Pixel coordinate grounding data:

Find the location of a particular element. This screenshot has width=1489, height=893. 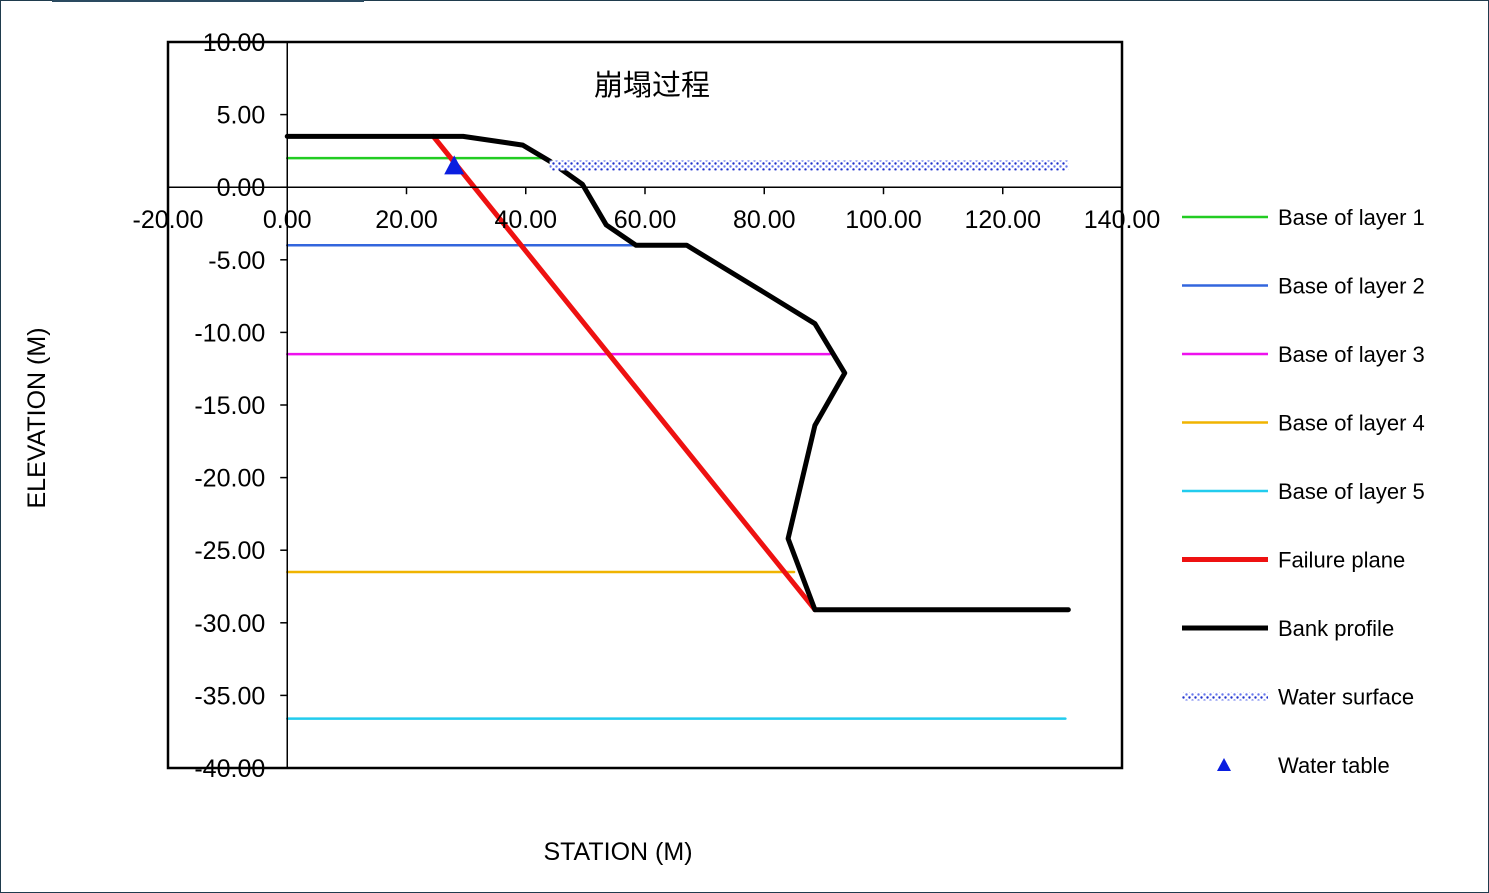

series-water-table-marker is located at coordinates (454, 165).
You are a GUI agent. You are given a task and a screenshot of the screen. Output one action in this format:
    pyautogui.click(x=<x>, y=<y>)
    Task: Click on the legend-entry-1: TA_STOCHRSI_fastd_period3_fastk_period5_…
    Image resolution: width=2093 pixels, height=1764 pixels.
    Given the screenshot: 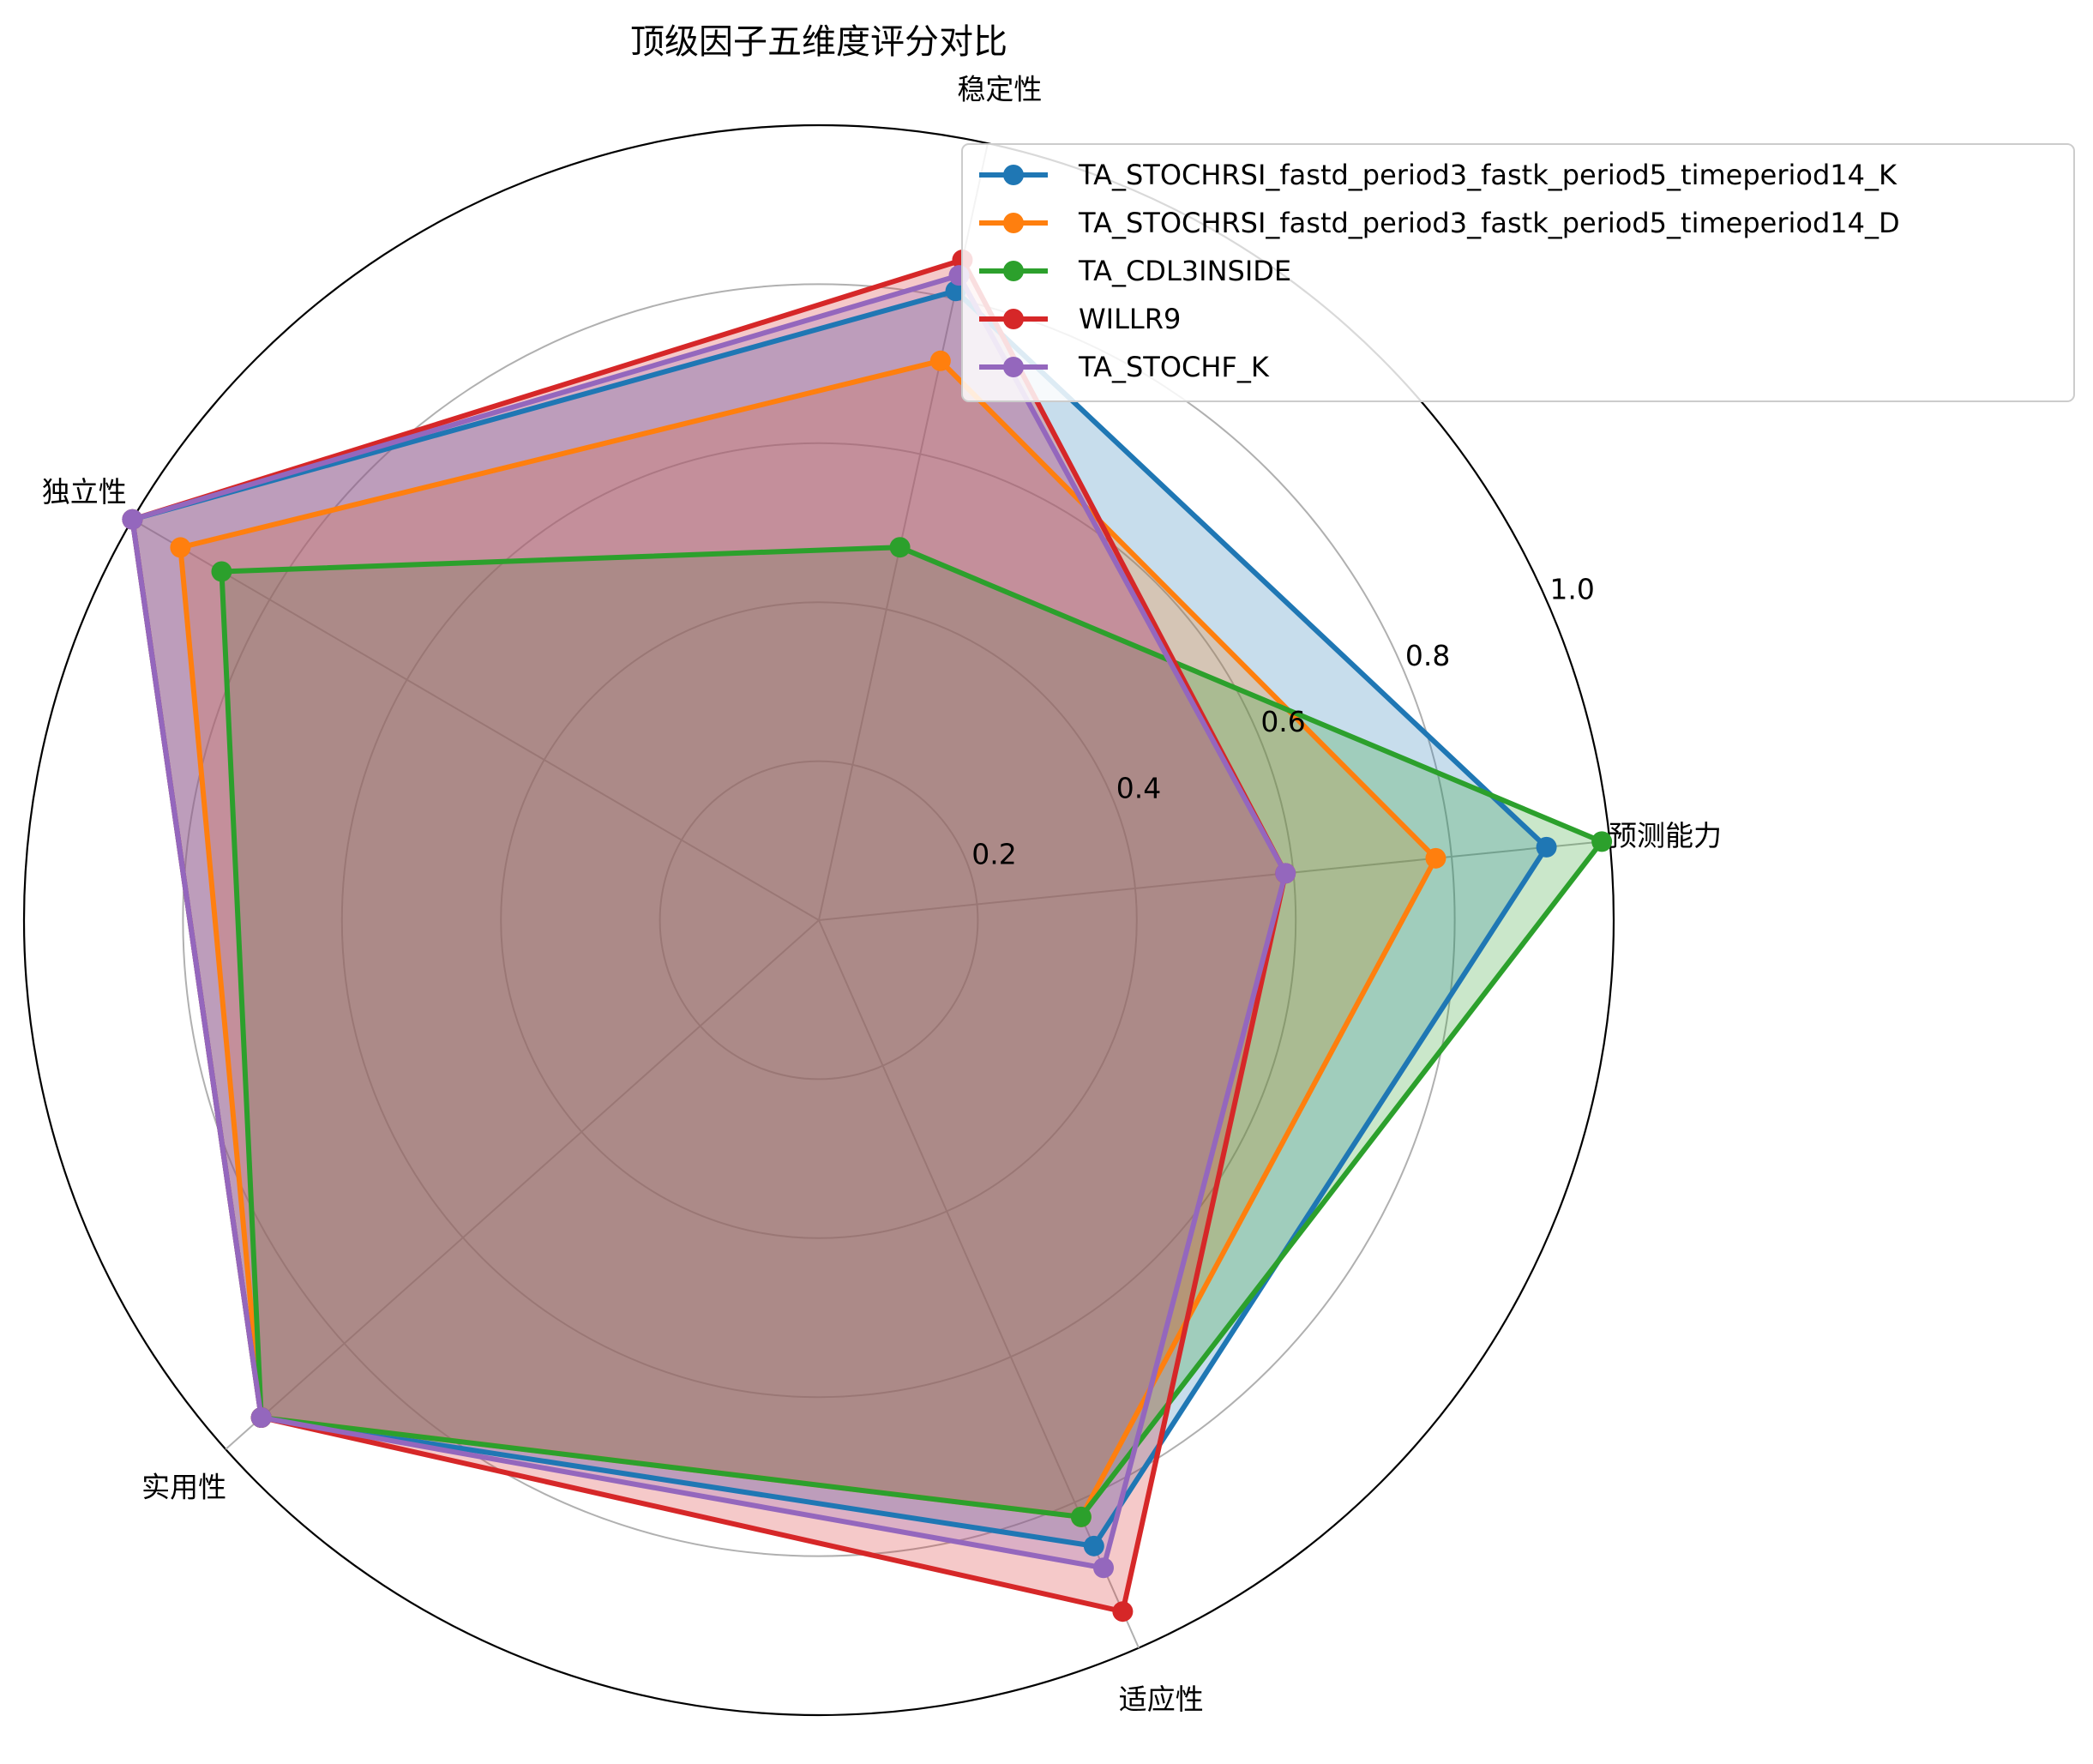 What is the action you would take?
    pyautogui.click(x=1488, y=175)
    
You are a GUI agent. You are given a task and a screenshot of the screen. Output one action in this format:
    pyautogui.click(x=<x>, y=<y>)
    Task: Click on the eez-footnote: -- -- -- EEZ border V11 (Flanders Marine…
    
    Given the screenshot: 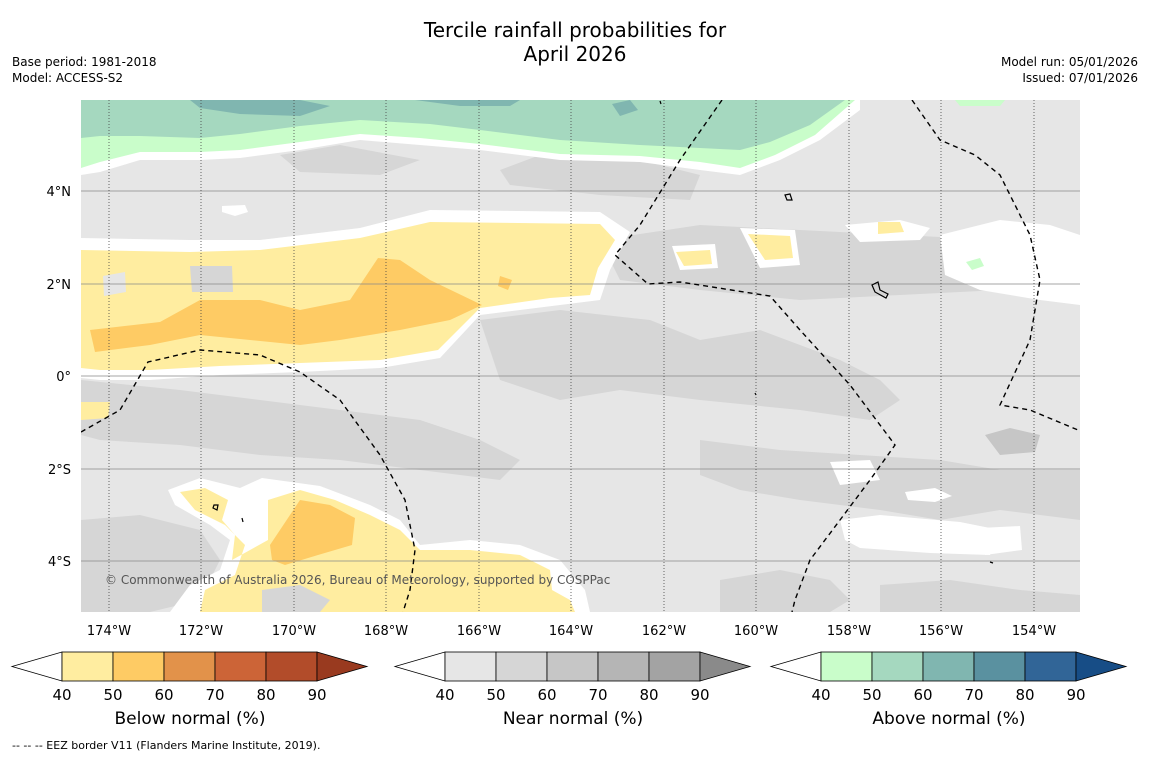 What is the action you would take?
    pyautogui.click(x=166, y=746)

### TASK PROMPT
Repeat the entries above word for word, from their start through the line containing "series-water-table-marker is located", and leave the pictures out.

### EXERCISE OUTPUT
Find the location of a particular element. This screenshot has width=1489, height=893. 

series-water-table-marker is located at coordinates (454, 165).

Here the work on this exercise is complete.